Washington • Donald Trump's new campaign chief once criticized Mitt Romney and his five sons for skipping military service to go on Mormon missions.
Steve Bannon, who was then the chairman of the right-wing Breitbart News, slammed Romney in October 2012 for failing to mention the war in Afghanistan during his nomination-acceptance speech at the Republican National Convention.
"Mitt Romney goes to the Republican convention, gives his acceptance speech, people give him a standing ovation, and he doesn't have the common decency to say one thing about our troops fighting in Afghanistan?" Bannon told Conservative Republican Forum Radio. "This is a guy who avoided military duty in Vietnam; who has five sons who look like movie stars who have not served their country one day. Oh, but by the way, all of them did their two years of Mormon missionary service every one of them."

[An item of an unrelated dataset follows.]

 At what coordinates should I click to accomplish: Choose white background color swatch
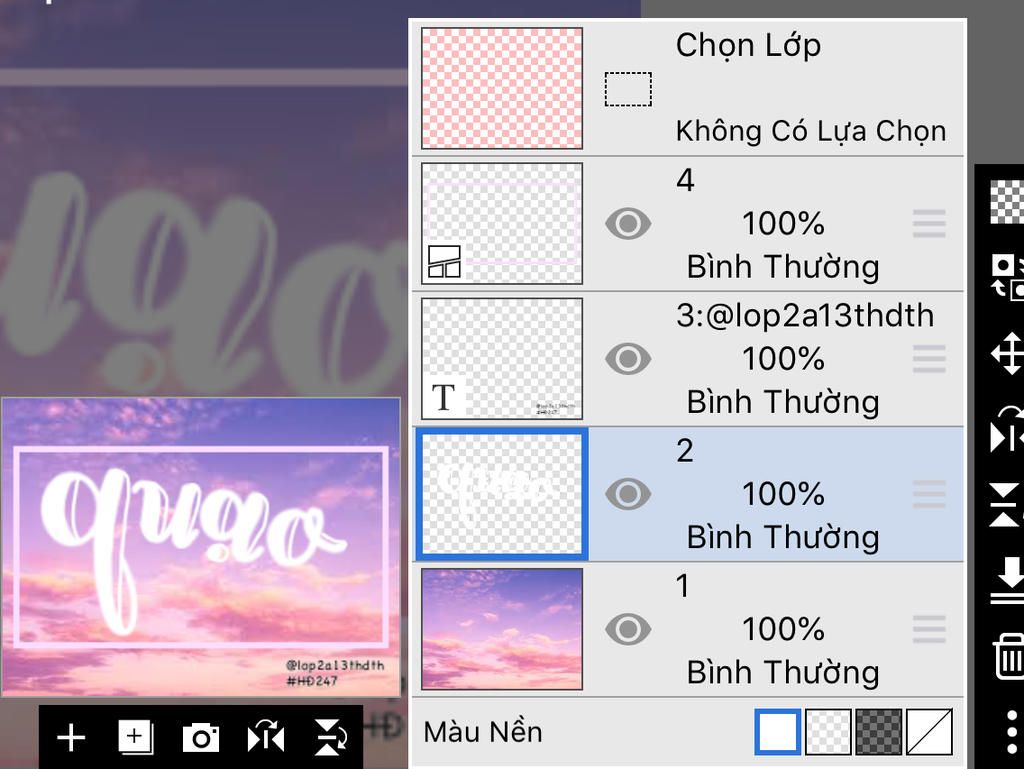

BuzzFeed News first reported the comments.
Trump has acknowledged "having a tremendous problem in Utah" in front of an audience of evangelical pastors in Florida earlier this month.
"Utah's a different place," Trump said then.

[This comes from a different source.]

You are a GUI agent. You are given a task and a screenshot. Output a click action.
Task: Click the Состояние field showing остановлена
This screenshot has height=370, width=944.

A Salt Lake Tribune poll in June showed Trump tied with Democratic presidential candidate Hillary Clinton, though more recent polls have put him ahead by double digits in a state that hasn't voted for a Democrat for president since 1964.
Romney, who lives in Utah, has been a vocal critic of Trump, calling him a "phony, a fraud" and urging Republicans to reject him.

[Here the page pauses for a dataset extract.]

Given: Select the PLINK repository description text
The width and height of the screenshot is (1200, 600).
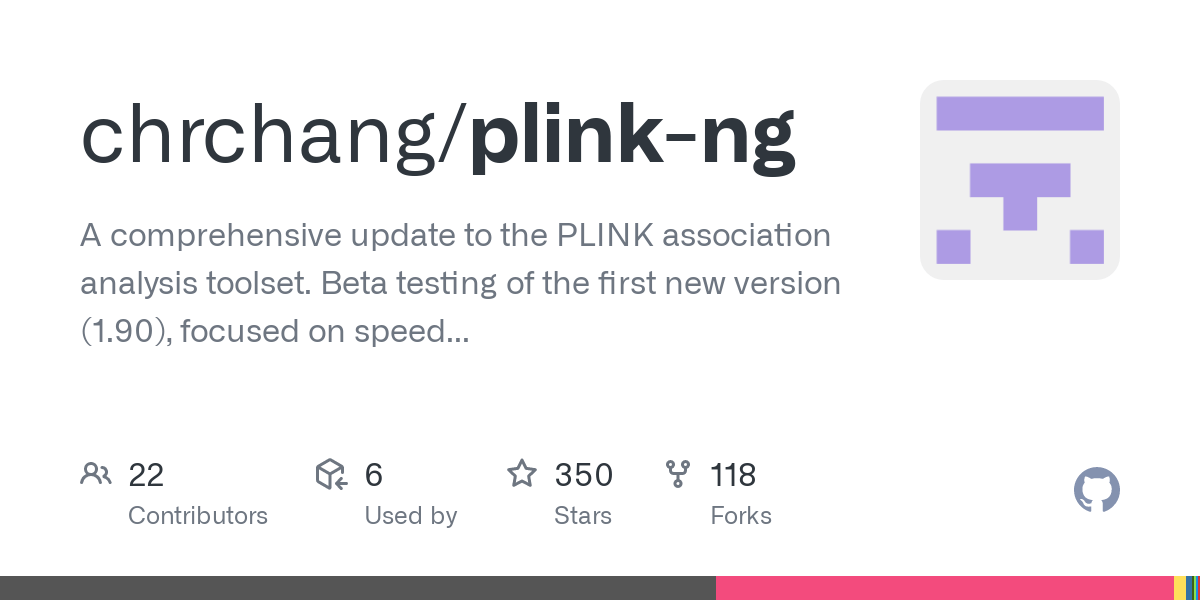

Romney received draft deferments during the Vietnam War to attend college and to serve his LDS mission to France. Trump also received deferments to avoid the draft. Romney's five sons served Mormon missions but well after the U.S. draft had ended.
Democrats in Utah pounced on the newly uncovered comments by Bannon.
"Stephen Bannon's comments are abhorrent, and I condemn them in the strongest possible terms," said Utah Democratic Party Executive Director Lauren Littlefield. "That he'd be willing to slam any Mormon's missionary service at any point in time just to score cheap political points is flat-out wrong and sets a dangerous precedent."
Littlefield added that while the Democratic Party in the state may disagree with Romney on issues, "We know that his religion is simply off-limits. Our nation was founded on the principle of religious freedom, and that's something we should always respect."